TASK ITEM:
From the first line to the last, repeat the data below exactly.

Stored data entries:
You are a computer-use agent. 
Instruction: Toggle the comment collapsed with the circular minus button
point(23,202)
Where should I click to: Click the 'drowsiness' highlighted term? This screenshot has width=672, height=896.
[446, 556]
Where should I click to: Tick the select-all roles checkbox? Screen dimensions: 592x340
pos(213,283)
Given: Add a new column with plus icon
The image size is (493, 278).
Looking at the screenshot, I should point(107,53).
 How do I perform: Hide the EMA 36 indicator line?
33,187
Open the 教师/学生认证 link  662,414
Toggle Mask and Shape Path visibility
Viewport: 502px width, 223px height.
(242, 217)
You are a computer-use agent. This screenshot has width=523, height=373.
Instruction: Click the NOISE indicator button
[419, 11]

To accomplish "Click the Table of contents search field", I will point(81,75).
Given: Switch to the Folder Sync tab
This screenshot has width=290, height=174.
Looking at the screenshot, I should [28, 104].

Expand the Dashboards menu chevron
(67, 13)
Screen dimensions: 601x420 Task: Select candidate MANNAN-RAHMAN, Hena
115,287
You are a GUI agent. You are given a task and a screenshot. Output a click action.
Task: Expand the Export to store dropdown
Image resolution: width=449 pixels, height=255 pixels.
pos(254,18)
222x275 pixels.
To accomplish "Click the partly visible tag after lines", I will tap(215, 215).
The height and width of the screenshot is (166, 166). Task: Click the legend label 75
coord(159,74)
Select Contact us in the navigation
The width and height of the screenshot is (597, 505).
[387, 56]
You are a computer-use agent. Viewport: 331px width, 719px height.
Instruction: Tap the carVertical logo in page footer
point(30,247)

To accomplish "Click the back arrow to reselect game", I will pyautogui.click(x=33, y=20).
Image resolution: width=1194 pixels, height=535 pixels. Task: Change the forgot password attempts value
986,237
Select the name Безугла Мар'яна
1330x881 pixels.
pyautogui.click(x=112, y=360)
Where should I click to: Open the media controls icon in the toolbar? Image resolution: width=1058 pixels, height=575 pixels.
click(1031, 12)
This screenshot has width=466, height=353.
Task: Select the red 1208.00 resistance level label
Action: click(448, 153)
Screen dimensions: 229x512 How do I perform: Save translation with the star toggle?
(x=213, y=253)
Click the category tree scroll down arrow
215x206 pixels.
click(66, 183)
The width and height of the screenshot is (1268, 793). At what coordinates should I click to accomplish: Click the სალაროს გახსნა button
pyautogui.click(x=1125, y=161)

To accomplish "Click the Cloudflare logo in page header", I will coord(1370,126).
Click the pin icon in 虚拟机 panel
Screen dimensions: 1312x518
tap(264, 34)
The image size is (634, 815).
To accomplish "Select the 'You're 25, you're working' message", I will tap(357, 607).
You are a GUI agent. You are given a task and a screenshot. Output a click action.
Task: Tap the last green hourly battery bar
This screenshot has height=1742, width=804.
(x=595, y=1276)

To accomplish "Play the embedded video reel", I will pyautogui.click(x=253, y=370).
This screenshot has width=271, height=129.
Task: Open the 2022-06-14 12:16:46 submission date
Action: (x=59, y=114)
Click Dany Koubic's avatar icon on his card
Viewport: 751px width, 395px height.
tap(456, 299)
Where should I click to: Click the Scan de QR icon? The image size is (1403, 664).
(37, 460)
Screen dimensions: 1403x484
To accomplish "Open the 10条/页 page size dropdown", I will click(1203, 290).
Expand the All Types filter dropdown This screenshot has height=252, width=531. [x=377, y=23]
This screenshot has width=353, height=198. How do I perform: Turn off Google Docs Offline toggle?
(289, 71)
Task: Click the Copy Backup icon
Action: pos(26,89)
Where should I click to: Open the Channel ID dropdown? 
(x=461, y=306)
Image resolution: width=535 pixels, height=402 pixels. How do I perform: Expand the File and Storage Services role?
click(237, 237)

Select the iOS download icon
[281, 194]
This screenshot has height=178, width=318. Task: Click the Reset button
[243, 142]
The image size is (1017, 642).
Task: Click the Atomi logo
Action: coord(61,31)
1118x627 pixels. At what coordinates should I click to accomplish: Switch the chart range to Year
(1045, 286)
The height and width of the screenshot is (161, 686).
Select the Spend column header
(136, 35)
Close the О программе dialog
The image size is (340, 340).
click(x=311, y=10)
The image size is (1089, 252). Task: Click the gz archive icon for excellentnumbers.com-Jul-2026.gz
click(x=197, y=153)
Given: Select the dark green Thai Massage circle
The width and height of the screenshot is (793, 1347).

SOLUTION FOR THIS EXERCISE:
You are a computer-use agent. 
Instruction: Toggle the comment collapsed with the circular minus button
point(23,202)
Where should I click to: Click the 'drowsiness' highlighted term? This screenshot has width=672, height=896.
[446, 556]
Where should I click to: Tick the select-all roles checkbox? Screen dimensions: 592x340
pos(213,283)
Given: Add a new column with plus icon
The image size is (493, 278).
Looking at the screenshot, I should point(107,53).
 How do I perform: Hide the EMA 36 indicator line?
33,187
Open the 教师/学生认证 link  662,414
Toggle Mask and Shape Path visibility
Viewport: 502px width, 223px height.
(242, 217)
You are a computer-use agent. This screenshot has width=523, height=373.
Instruction: Click the NOISE indicator button
[419, 11]

To accomplish "Click the Table of contents search field", I will point(81,75).
Given: Switch to the Folder Sync tab
This screenshot has width=290, height=174.
Looking at the screenshot, I should [28, 104].

Expand the Dashboards menu chevron
(67, 13)
Screen dimensions: 601x420 Task: Select candidate MANNAN-RAHMAN, Hena
115,287
You are a GUI agent. You are given a task and a screenshot. Output a click action.
Task: Expand the Export to store dropdown
Image resolution: width=449 pixels, height=255 pixels.
pos(254,18)
222x275 pixels.
To accomplish "Click the partly visible tag after lines", I will tap(215, 215).
The height and width of the screenshot is (166, 166). Task: Click the legend label 75
coord(159,74)
Select Contact us in the navigation
The width and height of the screenshot is (597, 505).
[387, 56]
You are a computer-use agent. Viewport: 331px width, 719px height.
Instruction: Tap the carVertical logo in page footer
point(30,247)

To accomplish "Click the back arrow to reselect game", I will pyautogui.click(x=33, y=20).
Image resolution: width=1194 pixels, height=535 pixels. Task: Change the forgot password attempts value
986,237
Select the name Безугла Мар'яна
1330x881 pixels.
pyautogui.click(x=112, y=360)
Where should I click to: Open the media controls icon in the toolbar? Image resolution: width=1058 pixels, height=575 pixels.
click(1031, 12)
This screenshot has width=466, height=353.
Task: Select the red 1208.00 resistance level label
Action: click(448, 153)
Screen dimensions: 229x512 How do I perform: Save translation with the star toggle?
(x=213, y=253)
Click the category tree scroll down arrow
215x206 pixels.
click(66, 183)
The width and height of the screenshot is (1268, 793). At what coordinates should I click to accomplish: Click the სალაროს გახსნა button
pyautogui.click(x=1125, y=161)

To accomplish "Click the Cloudflare logo in page header", I will coord(1370,126).
Click the pin icon in 虚拟机 panel
Screen dimensions: 1312x518
tap(264, 34)
The image size is (634, 815).
To accomplish "Select the 'You're 25, you're working' message", I will tap(357, 607).
You are a GUI agent. You are given a task and a screenshot. Output a click action.
Task: Tap the last green hourly battery bar
This screenshot has height=1742, width=804.
(x=595, y=1276)

To accomplish "Play the embedded video reel", I will pyautogui.click(x=253, y=370).
This screenshot has width=271, height=129.
Task: Open the 2022-06-14 12:16:46 submission date
Action: (x=59, y=114)
Click Dany Koubic's avatar icon on his card
Viewport: 751px width, 395px height.
tap(456, 299)
Where should I click to: Click the Scan de QR icon? The image size is (1403, 664).
(37, 460)
Screen dimensions: 1403x484
To accomplish "Open the 10条/页 page size dropdown", I will click(1203, 290).
Expand the All Types filter dropdown This screenshot has height=252, width=531. [x=377, y=23]
This screenshot has width=353, height=198. How do I perform: Turn off Google Docs Offline toggle?
(289, 71)
Task: Click the Copy Backup icon
Action: pos(26,89)
Where should I click to: Open the Channel ID dropdown? 
(x=461, y=306)
Image resolution: width=535 pixels, height=402 pixels. How do I perform: Expand the File and Storage Services role?
click(237, 237)

Select the iOS download icon
[281, 194]
This screenshot has height=178, width=318. Task: Click the Reset button
[243, 142]
The image size is (1017, 642).
Task: Click the Atomi logo
Action: coord(61,31)
1118x627 pixels. At what coordinates should I click to accomplish: Switch the chart range to Year
(1045, 286)
The height and width of the screenshot is (161, 686).
Select the Spend column header
(136, 35)
Close the О программе dialog
The image size is (340, 340).
click(x=311, y=10)
The image size is (1089, 252). Task: Click the gz archive icon for excellentnumbers.com-Jul-2026.gz
click(x=197, y=153)
Given: Select the dark green Thai Massage circle
The width and height of the screenshot is (793, 1347).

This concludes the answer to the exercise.